DIRECTIVES:
a. Reproduce the part of the dashboard guide that opens with the words containing "The three large" and closes with "not an order.".
b. Write the text that comes next in the dashboard guide, picking up after its final sentence.

Price scenarios row (Bull / Base / Bear)

The three large cards translate Monte Carlo statistics into story panels.

  • Bull: emphasizes upper 68% / 95% objectives and the prob up percentage as a headline weight.
  • Base: centres on expected price and the 68% interval width—useful when you want a “middle path” reference.
  • Bear: stresses lower interval objectives and pairs with risk score language on the driver line.
  • Driver tags: show which theme the UI attached (signal, regime, risk)—read them as annotations, not causal proof.

Remember: they share the same underlying simulation as the chart above; they just narrate different slices of the distribution.

Trade setup — sidebar card vs full setup module

You’ll see two related blocks: a compact sticky card beside the briefing and a wider module lower on the page.

  • Direction badge: LONG/SHORT/NEUTRAL template from the model—pedagogical, not an order.
  • Entry / TP1 / TP2 / Stop: mechanical scaffolding; compare them to your invalidation rules and session volatility.
  • Risk % & R:R lines: show modelled distance to stop vs reward milestones—if ATR or spread swells, effective R:R changes even if numbers on screen stay static until refresh.
  • Confidence bar: internal consistency meter for the template—low values should nudge you toward smaller size or waiting for confirmation candles.
  • Summary table: surfaces best R:R, daily ATR, and ATR% of price to contextualize how wide the stop is versus typical motion.

Technical indicators column (deep tile)

This is the classic stack explained in context:

  • RSI (14): speed of recent gains vs losses; overbought/oversold tags can persist in trend runs—use failure swings or structure instead of blind fade rules.

Saved data entries:
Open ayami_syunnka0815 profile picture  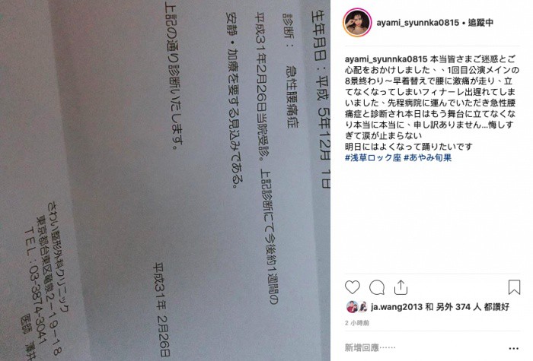[357, 22]
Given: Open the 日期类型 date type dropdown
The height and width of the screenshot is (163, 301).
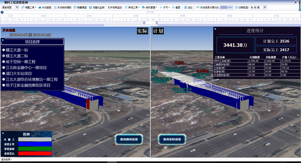Looking at the screenshot, I should click(x=265, y=7).
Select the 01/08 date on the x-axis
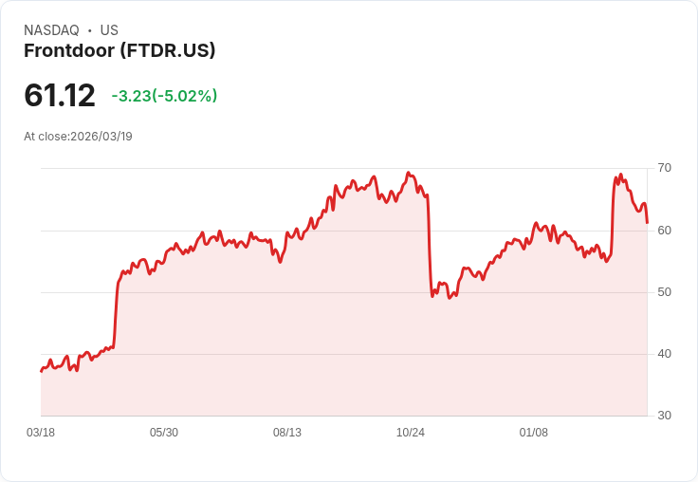The width and height of the screenshot is (698, 482). pos(534,433)
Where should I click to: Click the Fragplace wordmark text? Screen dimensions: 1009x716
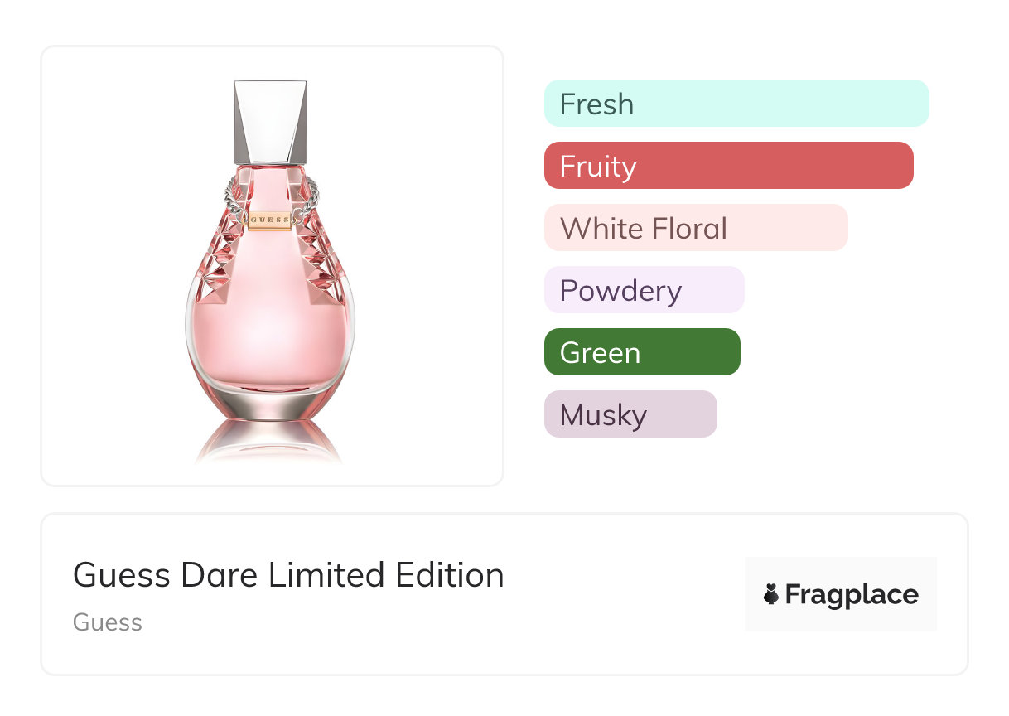coord(852,595)
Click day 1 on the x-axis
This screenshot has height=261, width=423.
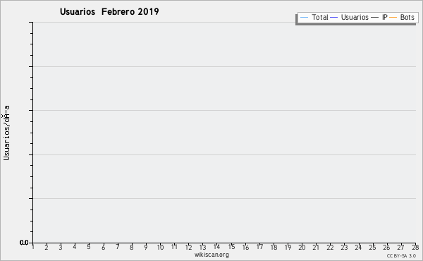(x=33, y=247)
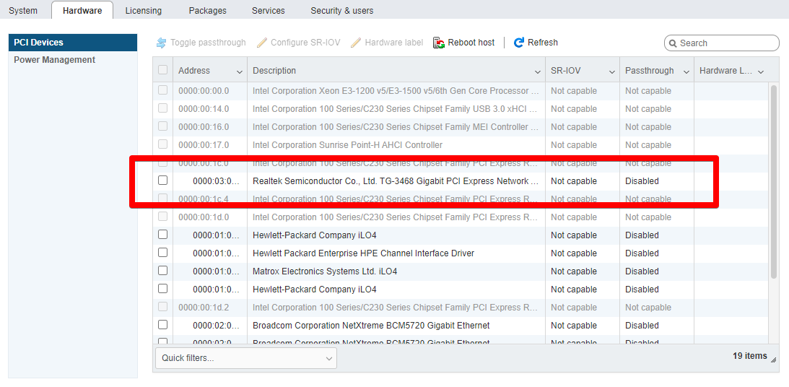The image size is (789, 387).
Task: Click the Configure SR-IOV pencil icon
Action: pos(262,43)
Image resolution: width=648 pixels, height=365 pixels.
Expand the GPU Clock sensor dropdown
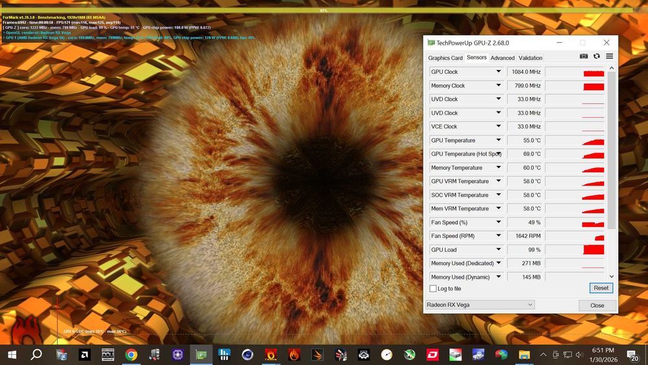499,72
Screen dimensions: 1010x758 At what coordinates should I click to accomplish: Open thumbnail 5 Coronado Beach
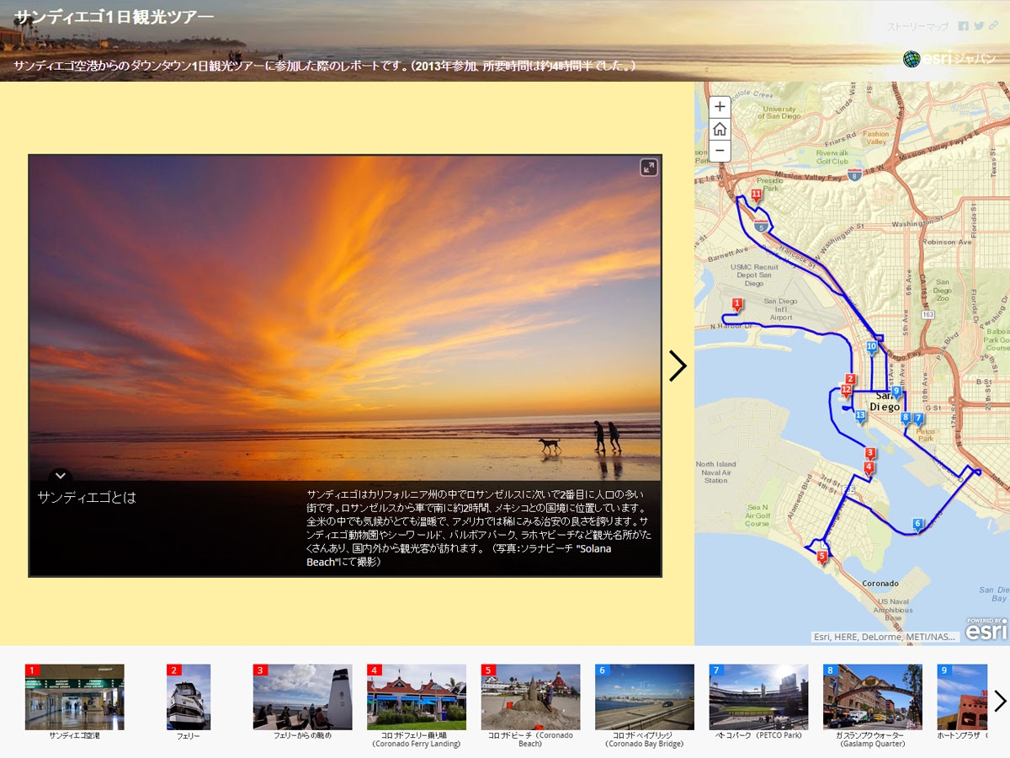tap(530, 697)
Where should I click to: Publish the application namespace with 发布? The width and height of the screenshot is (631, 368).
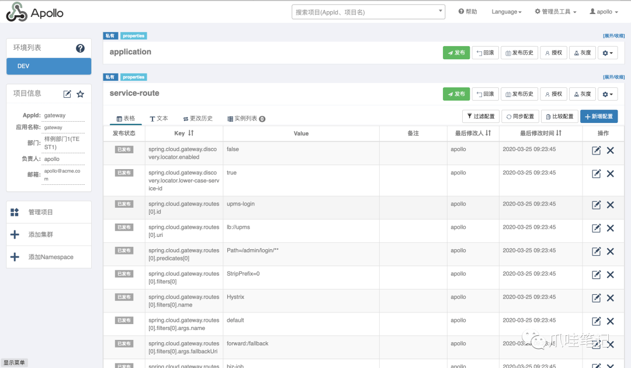[456, 53]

FINAL ANSWERS:
a.
The three large cards translate Monte Carlo statistics into story panels.

  • Bull: emphasizes upper 68% / 95% objectives and the prob up percentage as a headline weight.
  • Base: centres on expected price and the 68% interval width—useful when you want a “middle path” reference.
  • Bear: stresses lower interval objectives and pairs with risk score language on the driver line.
  • Driver tags: show which theme the UI attached (signal, regime, risk)—read them as annotations, not causal proof.

Remember: they share the same underlying simulation as the chart above; they just narrate different slices of the distribution.

Trade setup — sidebar card vs full setup module

You’ll see two related blocks: a compact sticky card beside the briefing and a wider module lower on the page.

  • Direction badge: LONG/SHORT/NEUTRAL template from the model—pedagogical, not an order.

b.
  • MACD histogram: short‑term momentum acceleration vs its signal line; positive/negative tells direction of impulse, not necessarily entry timing.
  • EMA ribbon (20/50/100/200): stack order defines trend architecture; price vs EMA200 and golden cross flags highlight slower participants.
  • Bollinger (20,2): middle band is a rolling mean; width shows compression vs expansion; squeeze badge warns of potential volatility release (direction still open).
  • Stochastic %K/%D: another bounded oscillator; crossovers near extremes matter more when confirmed by structure.
  • ADX + DI pairing: ADX gauges strength of trend, +DI vs −DI the dominant direction—high ADX is not immunity from snaps.
  • ATR: average true range—absolute volatility in price units plus % of spot so you normalize across symbols.

The chart column adds a six‑mini‑tile strip mirroring RSI/ADX/etc. while the briefing stays open—use both for redundancy checks.

Key levels — resistance, pivot, support & Fibonacci

Structural references only—markets hunt liquidity mechanically.

  • Resistance R3→R1 & Support S1→S3: ordered lists with distance from spot percentages to gauge immediacy.
  • Daily pivot: mid‑session magnet in classical pivot math; usefulness rises on liquid sessions, fades on headline drift.
  • Fibonacci ladder: retracement/extension scaffolding from swing anchors; relevance depends on anchor choice—confirm on chart drawing tools if it matters for your playbook.

Treat every printed level as contested, not sacred.

Detected patterns vs candlestick list & data‑source badge

Two pattern grids serve different inventories:

  • Harmonic/classic formations emphasise geometry, timeframe tag, directional bias, reliability bar, optional measured target.
  • Dedicated candlestick list enumerates candle grammar (engulfing, stars, etc.) with emoji shorthand and reliability gauges.
  • Confidence / reliability sliders: encode pattern strength per backend rules—not win rates on your account.
  • Data source chip (H4/D1 real vs SYNTH): tags starting with “real” mean actual provider OHLC powered the run; SYNTH means a fallback engine—be extra skeptical of tight levels and pattern claims.

Always visually confirm patterns; thin markets print misleading wicks.

Multi‑timeframe consensus panel

Each horizon shows a 0–100 score, colour, text signal, and RSI readout, plus a bar chart and quick grid.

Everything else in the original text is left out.